Using Woodwork with either Dask or Koalas requires the installation of the Dask or Koalas libraries respectively. These libraries can be installed directly with these commands:
python -m pip install "woodwork[dask]"
python -m pip install "woodwork[koalas]"
Dask DataFrame Example¶
Create a Dask DataFrame to use in our example. Normally you create the DataFrame directly by reading in the data from saved files, but you will create it from a demo pandas DataFrame.
[1]:
import dask.dataframe as dd
import woodwork as ww
df_pandas = ww.demo.load_retail(nrows=1000, init_woodwork=False)
df_dask = dd.from_pandas(df_pandas, npartitions=10)
df_dask
[1]:
order_product_id | order_id | product_id | description | quantity | order_date | unit_price | customer_name | country | total | cancelled | |
---|---|---|---|---|---|---|---|---|---|---|---|
npartitions=10 | |||||||||||
0 | int64 | object | object | object | int64 | datetime64[ns] | float64 | object | object | float64 | bool |
100 | ... | ... | ... | ... | ... | ... | ... | ... | ... | ... | ... |
... | ... | ... | ... | ... | ... | ... | ... | ... | ... | ... | ... |
900 | ... | ... | ... | ... | ... | ... | ... | ... | ... | ... | ... |
999 | ... | ... | ... | ... | ... | ... | ... | ... | ... | ... | ... |
Now that you have a Dask DataFrame, you can use it to create a Woodwork DataFrame, just as you would with a pandas DataFrame:
[2]:
df_dask.ww.init(index='order_product_id')
df_dask.ww
/home/docs/checkouts/readthedocs.org/user_builds/feature-labs-inc-datatables/envs/v0.11.0/lib/python3.8/site-packages/dask/dataframe/core.py:7010: UserWarning: Insufficient elements for `head`. 100000 elements requested, only 100 elements available.

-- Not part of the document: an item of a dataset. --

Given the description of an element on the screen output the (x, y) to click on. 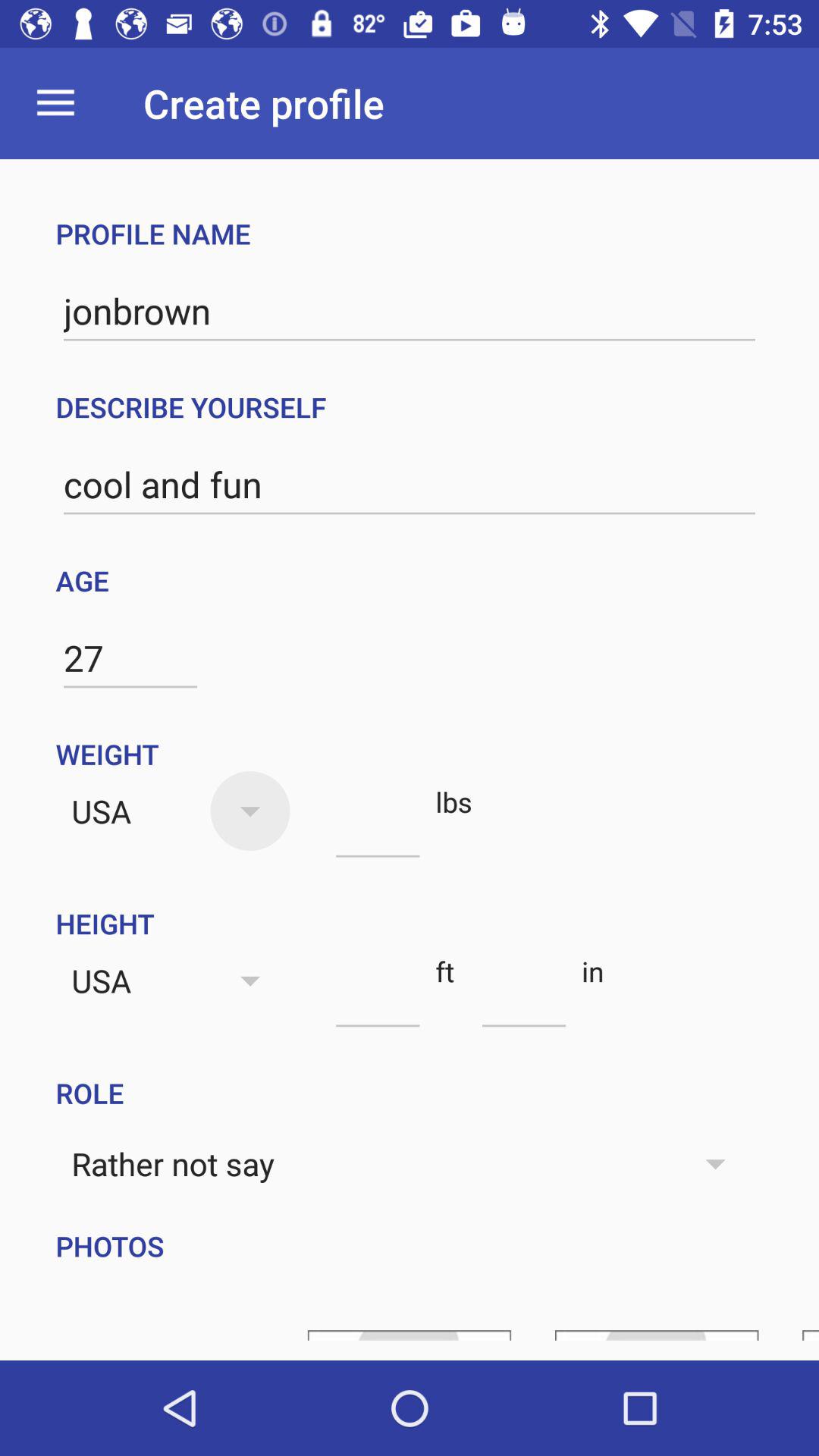
enter feet text (377, 999)
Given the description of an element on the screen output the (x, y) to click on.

Try passing larger `npartitions` to `head`.
warnings.warn(
/home/docs/checkouts/readthedocs.org/user_builds/feature-labs-inc-datatables/envs/v0.11.0/lib/python3.8/site-packages/dask/dataframe/core.py:7010: UserWarning: Insufficient elements for `head`. 100000 elements requested, only 100 elements available. Try passing larger `npartitions` to `head`.
warnings.warn(
/home/docs/checkouts/readthedocs.org/user_builds/feature-labs-inc-datatables/envs/v0.11.0/lib/python3.8/site-packages/dask/dataframe/core.py:7010: UserWarning: Insufficient elements for `head`. 100000 elements requested, only 100 elements available. Try passing larger `npartitions` to `head`.
warnings.warn(
/home/docs/checkouts/readthedocs.org/user_builds/feature-labs-inc-datatables/envs/v0.11.0/lib/python3.8/site-packages/dask/dataframe/core.py:7010: UserWarning: Insufficient elements for `head`. 100000 elements requested, only 100 elements available. Try passing larger `npartitions` to `head`.
warnings.warn(
/home/docs/checkouts/readthedocs.org/user_builds/feature-labs-inc-datatables/envs/v0.11.0/lib/python3.8/site-packages/dask/dataframe/core.py:7010: UserWarning: Insufficient elements for `head`. 100000 elements requested, only 100 elements available. Try passing larger `npartitions` to `head`.
warnings.warn(
/home/docs/checkouts/readthedocs.org/user_builds/feature-labs-inc-datatables/envs/v0.11.0/lib/python3.8/site-packages/dask/dataframe/core.py:7010: UserWarning: Insufficient elements for `head`. 100000 elements requested, only 100 elements available. Try passing larger `npartitions` to `head`.
warnings.warn(
[2]:
Physical Type | Logical Type | Semantic Tag(s) | |
---|---|---|---|
Column | |||
order_product_id | int64 | Integer | ['index'] |
order_id | category | Categorical | ['category'] |
product_id | string | Unknown | [] |
description | string | NaturalLanguage | [] |
quantity | int64 | Integer | ['numeric'] |
order_date | datetime64[ns] | Datetime | [] |
unit_price | float64 | Double | ['numeric'] |
customer_name | category | Categorical | ['category'] |
country | category | Categorical | ['category'] |
total | float64 | Double | ['numeric'] |
cancelled | bool | Boolean | [] |
As you can see from the output above, Woodwork was initialized successfully, and logical type inference was performed for all of the columns.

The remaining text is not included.